Quelle honte pour vous, qui voyez sans pitié
Toutes les faiblesses humaines,
Si, pour punir les torts faits à mon amitié,
Quelque Iris vous rendait plus fou de la moitié
Que tous les Céladons, que tous les Artamènes !
Sur vos doctes emplois ne vous assurez pas.
Tremblez, Damon, tremblez : la raison des grands hommes,
Tant des siècles passés que du siècle où nous sommes,
Dans un si beau chemin a fait plus d’un faux pas.

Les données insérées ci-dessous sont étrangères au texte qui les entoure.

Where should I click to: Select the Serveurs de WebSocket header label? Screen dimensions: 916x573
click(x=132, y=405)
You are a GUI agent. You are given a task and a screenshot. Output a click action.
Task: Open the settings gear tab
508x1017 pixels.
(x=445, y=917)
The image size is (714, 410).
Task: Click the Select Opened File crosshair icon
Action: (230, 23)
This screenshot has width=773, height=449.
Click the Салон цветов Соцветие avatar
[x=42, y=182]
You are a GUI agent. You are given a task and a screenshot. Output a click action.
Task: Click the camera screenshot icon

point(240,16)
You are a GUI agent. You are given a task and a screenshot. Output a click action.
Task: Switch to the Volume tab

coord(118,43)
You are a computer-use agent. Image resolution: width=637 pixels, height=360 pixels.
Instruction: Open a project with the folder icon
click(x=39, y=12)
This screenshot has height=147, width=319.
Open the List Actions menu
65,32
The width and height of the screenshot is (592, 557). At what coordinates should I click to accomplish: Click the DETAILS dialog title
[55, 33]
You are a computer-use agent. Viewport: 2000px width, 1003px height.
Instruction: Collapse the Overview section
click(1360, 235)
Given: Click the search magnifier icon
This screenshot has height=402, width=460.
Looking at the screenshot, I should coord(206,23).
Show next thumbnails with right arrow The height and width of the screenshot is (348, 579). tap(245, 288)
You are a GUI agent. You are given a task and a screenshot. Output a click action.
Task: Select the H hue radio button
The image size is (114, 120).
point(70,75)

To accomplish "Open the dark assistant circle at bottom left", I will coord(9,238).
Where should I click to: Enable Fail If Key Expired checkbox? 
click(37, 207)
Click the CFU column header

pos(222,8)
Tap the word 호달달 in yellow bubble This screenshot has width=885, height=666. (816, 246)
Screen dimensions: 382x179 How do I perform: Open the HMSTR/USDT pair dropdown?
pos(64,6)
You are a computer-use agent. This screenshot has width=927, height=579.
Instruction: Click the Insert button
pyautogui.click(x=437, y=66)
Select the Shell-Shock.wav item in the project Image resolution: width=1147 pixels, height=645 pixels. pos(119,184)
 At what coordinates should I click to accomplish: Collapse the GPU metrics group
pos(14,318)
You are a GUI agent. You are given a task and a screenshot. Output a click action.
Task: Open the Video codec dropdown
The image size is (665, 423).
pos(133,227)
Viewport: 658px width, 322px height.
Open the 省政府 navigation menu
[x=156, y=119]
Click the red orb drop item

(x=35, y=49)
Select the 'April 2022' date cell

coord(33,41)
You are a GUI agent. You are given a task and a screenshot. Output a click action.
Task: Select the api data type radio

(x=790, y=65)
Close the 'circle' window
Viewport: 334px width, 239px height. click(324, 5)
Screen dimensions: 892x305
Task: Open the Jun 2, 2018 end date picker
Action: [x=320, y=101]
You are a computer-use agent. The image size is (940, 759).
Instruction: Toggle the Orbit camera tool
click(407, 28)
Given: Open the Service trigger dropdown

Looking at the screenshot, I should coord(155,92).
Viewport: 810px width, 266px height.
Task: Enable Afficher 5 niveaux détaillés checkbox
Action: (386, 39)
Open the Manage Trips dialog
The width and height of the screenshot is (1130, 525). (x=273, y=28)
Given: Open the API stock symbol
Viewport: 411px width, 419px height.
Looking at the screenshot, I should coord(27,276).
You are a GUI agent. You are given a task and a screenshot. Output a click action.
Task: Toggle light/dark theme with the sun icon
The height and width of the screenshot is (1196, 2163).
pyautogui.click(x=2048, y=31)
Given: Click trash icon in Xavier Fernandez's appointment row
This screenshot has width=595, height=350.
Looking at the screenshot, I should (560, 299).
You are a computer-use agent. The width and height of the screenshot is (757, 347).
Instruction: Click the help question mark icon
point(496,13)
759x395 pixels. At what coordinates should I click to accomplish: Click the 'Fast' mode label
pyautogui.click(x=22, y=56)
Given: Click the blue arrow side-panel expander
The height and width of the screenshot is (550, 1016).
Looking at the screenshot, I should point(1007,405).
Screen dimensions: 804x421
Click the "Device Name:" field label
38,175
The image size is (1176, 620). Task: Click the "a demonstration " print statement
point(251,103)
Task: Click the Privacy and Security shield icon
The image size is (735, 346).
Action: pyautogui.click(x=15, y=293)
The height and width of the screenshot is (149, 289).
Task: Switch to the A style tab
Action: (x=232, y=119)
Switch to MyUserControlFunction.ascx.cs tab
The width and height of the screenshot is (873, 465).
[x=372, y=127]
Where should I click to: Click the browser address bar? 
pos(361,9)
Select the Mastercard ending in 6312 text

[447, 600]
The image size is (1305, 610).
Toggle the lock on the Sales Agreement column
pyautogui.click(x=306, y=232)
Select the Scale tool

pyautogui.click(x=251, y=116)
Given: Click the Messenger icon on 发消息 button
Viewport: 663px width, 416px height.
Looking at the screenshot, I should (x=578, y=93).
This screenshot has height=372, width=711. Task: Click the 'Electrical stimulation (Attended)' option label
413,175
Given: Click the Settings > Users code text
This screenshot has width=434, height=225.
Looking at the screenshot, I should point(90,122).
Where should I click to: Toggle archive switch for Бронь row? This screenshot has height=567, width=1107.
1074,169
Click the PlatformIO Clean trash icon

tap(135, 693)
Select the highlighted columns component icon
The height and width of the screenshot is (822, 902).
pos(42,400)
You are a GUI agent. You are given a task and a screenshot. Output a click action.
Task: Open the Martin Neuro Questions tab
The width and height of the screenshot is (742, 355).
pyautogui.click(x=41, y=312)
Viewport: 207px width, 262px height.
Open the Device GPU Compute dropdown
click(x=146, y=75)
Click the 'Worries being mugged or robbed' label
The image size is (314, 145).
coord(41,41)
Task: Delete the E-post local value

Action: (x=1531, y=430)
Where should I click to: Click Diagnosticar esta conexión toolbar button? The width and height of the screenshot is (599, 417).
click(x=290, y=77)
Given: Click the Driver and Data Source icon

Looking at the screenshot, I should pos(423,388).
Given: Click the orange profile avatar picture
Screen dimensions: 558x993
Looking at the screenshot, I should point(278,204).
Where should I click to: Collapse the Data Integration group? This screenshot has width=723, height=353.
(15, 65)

Ce petit dieu malin, au dos chargé de plumes,
Dont le dépit, les amertumes,
Sont pour les tendres cœurs des sources de plaisirs,
Vous fera, s’il le veut, pousser de longs soupirs
Au milieu de mille volumes.

Contre la rigueur des destins
La morale pourrait rendre une âme assez forte :
Mais, Damon, eussiez-vous des Grecs et des Latins
Toutes les raisons pour escorte,
L’Amour n’en serait pas d’un jour plus tard vainqueur.
Lorsqu’il veut entrer dans un cœur,
Il ne s’amuse pas à frapper à la porte.
Il aime à triompher de l’orgueil d’un savant ;
C’est sa plus éclatante et plus douce victoire.